Y seguimos experimentando un poquito en la cocina. Esta vez con pesto, que me ha vuelto loca desde la primera vez que lo probé en mi vida y que apenas caté desde que me hice vegana (ya que todos los pestos comerciales que encontré llevaban queso parmesano) hasta el día en el que decidí hacerlo yo misma y me di cuenta de que no era tan difícil.
Después de hacer el típico pesto con albahaca y luego experimentar con pesto a base de tomates secos, alguien me habló de pesto con espinacas en lugar de albahaca. Al principio se me hizo raro y no me convenció la idea. Aún tengo en la cabeza que las espinacas son una cosa repugnante, no sé por qué, porque la verdad es que están muy buenas. El caso es que tenía espinacas en casa y anacardos crudos que compré para hacer una tarta que nunca vio la luz del día y decidí juntarlos a ver qué pasaba.

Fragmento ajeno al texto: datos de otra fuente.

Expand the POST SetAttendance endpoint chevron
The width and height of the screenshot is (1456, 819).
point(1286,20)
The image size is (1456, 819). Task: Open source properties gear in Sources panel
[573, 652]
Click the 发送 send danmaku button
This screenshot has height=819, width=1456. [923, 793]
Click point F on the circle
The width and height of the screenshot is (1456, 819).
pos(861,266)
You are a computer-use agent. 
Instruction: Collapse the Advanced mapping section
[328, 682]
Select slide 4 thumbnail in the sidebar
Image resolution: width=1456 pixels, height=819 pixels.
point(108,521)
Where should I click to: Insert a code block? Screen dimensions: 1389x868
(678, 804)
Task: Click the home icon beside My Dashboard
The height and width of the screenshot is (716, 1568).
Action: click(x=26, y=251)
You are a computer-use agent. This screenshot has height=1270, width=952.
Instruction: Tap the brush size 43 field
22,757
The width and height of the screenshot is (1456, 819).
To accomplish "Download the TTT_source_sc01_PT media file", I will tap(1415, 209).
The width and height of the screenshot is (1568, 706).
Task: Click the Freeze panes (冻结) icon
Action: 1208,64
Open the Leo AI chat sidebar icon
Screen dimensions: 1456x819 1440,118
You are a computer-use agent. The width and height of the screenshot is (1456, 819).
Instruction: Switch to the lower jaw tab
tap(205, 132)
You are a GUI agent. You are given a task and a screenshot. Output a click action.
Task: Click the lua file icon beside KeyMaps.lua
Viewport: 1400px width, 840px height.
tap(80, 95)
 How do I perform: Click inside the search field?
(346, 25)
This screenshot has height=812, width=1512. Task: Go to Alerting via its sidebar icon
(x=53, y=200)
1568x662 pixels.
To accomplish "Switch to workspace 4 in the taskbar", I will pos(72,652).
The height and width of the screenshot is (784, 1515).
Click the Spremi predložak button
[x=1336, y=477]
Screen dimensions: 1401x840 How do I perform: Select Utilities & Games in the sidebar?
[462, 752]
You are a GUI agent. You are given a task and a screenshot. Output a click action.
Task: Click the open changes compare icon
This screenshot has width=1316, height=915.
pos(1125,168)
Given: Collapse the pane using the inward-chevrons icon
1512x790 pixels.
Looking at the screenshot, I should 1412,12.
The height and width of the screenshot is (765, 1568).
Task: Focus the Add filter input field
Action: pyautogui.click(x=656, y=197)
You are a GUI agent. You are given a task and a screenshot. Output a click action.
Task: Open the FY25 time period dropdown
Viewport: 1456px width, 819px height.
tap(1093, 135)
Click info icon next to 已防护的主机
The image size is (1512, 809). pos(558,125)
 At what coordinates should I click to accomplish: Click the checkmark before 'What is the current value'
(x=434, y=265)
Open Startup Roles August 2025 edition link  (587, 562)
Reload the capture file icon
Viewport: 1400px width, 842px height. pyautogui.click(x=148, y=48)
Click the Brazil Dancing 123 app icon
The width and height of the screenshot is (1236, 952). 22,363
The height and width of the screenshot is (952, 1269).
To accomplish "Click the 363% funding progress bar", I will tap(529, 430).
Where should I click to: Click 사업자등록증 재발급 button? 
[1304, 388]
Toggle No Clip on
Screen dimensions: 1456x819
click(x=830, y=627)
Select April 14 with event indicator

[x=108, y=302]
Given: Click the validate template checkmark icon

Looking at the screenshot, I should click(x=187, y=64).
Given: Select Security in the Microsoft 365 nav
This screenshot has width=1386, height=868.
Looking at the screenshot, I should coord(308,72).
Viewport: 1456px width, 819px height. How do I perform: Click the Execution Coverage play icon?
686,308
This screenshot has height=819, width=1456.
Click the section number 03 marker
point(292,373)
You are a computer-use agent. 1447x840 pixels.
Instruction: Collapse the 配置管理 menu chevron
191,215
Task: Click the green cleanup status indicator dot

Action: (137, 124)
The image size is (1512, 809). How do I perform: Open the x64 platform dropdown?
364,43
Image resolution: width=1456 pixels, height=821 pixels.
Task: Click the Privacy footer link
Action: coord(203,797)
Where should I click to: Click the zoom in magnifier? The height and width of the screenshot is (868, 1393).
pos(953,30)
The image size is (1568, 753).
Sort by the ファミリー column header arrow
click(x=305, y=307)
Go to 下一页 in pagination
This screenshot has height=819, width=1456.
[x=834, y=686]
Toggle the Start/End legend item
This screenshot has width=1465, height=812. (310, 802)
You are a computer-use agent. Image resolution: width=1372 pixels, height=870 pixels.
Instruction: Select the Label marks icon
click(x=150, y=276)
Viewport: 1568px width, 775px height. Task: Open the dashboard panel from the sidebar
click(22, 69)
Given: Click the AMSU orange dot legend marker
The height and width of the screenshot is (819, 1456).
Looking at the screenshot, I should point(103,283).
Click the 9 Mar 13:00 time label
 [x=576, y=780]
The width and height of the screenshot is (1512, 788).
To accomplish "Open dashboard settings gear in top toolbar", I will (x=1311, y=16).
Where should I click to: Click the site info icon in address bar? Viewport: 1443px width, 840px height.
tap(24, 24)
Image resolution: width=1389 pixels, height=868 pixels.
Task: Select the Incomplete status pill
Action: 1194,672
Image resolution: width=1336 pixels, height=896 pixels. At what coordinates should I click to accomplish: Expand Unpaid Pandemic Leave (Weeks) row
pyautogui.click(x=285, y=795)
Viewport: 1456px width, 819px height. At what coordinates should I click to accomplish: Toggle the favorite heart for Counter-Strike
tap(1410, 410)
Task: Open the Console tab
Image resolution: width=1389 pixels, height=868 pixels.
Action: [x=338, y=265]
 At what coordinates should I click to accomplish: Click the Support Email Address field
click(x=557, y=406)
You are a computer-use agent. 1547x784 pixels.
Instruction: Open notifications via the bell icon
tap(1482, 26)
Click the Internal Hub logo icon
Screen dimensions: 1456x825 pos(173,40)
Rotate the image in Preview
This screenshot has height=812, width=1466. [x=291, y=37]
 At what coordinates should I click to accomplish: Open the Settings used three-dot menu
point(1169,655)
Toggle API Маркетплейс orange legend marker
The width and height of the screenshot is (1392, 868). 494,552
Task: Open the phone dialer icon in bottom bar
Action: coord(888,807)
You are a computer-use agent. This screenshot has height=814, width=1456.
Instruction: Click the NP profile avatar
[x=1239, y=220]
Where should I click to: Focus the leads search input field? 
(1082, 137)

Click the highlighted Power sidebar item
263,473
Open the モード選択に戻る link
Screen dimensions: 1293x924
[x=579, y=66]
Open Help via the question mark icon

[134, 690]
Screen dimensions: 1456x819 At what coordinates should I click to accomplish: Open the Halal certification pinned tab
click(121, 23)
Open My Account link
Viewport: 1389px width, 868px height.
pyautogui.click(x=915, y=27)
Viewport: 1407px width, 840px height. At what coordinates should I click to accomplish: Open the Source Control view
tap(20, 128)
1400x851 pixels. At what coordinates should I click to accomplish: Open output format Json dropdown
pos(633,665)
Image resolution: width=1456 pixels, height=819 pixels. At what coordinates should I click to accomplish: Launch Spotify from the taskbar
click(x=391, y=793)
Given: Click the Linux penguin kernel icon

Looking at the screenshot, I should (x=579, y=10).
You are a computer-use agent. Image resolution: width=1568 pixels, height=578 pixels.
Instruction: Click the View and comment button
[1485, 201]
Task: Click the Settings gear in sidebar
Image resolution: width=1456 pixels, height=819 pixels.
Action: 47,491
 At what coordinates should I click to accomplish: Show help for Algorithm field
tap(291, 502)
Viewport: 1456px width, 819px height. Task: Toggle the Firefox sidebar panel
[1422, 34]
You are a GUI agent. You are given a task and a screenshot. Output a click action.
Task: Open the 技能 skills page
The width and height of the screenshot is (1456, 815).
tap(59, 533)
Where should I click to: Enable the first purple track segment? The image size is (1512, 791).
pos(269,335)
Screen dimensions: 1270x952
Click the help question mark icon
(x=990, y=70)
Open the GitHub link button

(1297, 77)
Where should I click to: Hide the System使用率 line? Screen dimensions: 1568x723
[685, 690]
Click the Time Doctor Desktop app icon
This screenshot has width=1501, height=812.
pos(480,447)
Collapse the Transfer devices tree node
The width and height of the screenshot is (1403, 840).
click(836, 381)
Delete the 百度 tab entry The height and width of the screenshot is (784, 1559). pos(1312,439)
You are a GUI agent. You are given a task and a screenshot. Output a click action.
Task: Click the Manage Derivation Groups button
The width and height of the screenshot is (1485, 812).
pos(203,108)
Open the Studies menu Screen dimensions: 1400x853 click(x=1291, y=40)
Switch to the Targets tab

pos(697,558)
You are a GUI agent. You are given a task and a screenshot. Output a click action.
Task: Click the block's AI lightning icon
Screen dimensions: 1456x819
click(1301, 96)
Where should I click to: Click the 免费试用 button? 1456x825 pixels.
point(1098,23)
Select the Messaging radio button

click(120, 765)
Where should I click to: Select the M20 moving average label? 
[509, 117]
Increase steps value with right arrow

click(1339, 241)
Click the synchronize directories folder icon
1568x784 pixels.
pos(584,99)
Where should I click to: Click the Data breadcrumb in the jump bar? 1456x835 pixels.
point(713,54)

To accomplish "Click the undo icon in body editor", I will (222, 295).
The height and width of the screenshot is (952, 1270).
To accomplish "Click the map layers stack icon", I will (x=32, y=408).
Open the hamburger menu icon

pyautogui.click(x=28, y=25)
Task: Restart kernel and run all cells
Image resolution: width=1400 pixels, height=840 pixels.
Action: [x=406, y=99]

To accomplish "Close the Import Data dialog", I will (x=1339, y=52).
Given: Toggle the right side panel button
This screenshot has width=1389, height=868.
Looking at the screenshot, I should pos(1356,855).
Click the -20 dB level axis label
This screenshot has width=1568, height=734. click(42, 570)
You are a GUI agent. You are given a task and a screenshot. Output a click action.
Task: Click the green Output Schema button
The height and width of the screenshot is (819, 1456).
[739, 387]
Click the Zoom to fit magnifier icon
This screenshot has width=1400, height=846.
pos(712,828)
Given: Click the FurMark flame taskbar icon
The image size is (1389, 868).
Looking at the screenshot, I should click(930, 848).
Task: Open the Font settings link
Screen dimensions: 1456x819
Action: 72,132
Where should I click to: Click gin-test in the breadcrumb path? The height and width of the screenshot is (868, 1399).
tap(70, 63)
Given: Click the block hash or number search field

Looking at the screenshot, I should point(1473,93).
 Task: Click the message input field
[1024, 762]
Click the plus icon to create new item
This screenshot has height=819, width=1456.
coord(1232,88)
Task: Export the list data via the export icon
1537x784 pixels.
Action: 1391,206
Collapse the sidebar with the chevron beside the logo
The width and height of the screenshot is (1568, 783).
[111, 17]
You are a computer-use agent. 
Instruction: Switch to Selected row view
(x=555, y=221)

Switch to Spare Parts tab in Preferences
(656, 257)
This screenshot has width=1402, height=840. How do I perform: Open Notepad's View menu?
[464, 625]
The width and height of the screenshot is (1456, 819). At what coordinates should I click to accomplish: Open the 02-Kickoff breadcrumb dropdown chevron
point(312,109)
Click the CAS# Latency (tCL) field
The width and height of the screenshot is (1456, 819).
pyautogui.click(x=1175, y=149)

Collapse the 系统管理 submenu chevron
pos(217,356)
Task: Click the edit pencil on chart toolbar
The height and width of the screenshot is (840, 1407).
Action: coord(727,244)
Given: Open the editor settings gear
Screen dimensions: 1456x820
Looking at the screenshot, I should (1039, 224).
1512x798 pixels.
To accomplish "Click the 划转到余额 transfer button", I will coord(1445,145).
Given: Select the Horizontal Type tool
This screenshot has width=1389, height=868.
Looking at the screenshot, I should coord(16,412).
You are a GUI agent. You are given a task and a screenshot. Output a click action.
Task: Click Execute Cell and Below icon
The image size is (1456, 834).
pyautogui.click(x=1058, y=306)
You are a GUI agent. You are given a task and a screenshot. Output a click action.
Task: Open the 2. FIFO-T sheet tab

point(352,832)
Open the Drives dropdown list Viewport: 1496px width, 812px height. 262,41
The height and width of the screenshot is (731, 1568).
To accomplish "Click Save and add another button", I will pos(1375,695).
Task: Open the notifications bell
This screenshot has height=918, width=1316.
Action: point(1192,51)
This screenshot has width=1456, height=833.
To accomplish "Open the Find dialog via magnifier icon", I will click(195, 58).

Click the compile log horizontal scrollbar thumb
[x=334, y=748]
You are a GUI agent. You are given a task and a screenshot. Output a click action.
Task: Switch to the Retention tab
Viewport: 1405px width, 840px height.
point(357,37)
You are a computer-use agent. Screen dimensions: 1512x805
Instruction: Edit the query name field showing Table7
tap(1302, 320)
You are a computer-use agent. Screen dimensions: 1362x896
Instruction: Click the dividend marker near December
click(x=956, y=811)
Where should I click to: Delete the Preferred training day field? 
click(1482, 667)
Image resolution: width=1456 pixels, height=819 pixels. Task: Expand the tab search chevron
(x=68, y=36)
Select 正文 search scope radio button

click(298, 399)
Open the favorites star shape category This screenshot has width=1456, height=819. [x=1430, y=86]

Obviamente, la combinación me encantó, si no no habría hoy receta en el blog. Menos mal que apunté todos los ingredientes, no solo para poder compartirla, sino para poder volver a hacerla. Así que, sin más demora, aquí está la receta:
RECETA DE PESTO DE ESPINACAS Y ANACARDOS
Ingredientes:
300 g pasta
100 g anacardos
30 g espinacas
2 cucharadas de levadura de cerveza
75 g AOVE
Sal y pimienta
Espinacas y levadura de cerveza para adornar
Preparación:
Poner agua a hervir con un poco de sal y cocer la pasta el tiempo indicado en el paquete.
Mientras, echar los anacardos, espinacas, levadura de cerveza y AOVE en un vaso de batidora.
Salpimentar al gusto.
Batir hasta que quede más o menos homogéneo o hasta que adquiera la consistencia deseada (si prefieres que queden trozos de anacardo más grandes).
Rectificar de sal.
Escurrir la pasta y servir sobre una cama de espinacas frescas, añadir el pesto y espolvorear con levadura de cerveza. Ya está listo para disfrutar nuestro plato de pasta al pesto.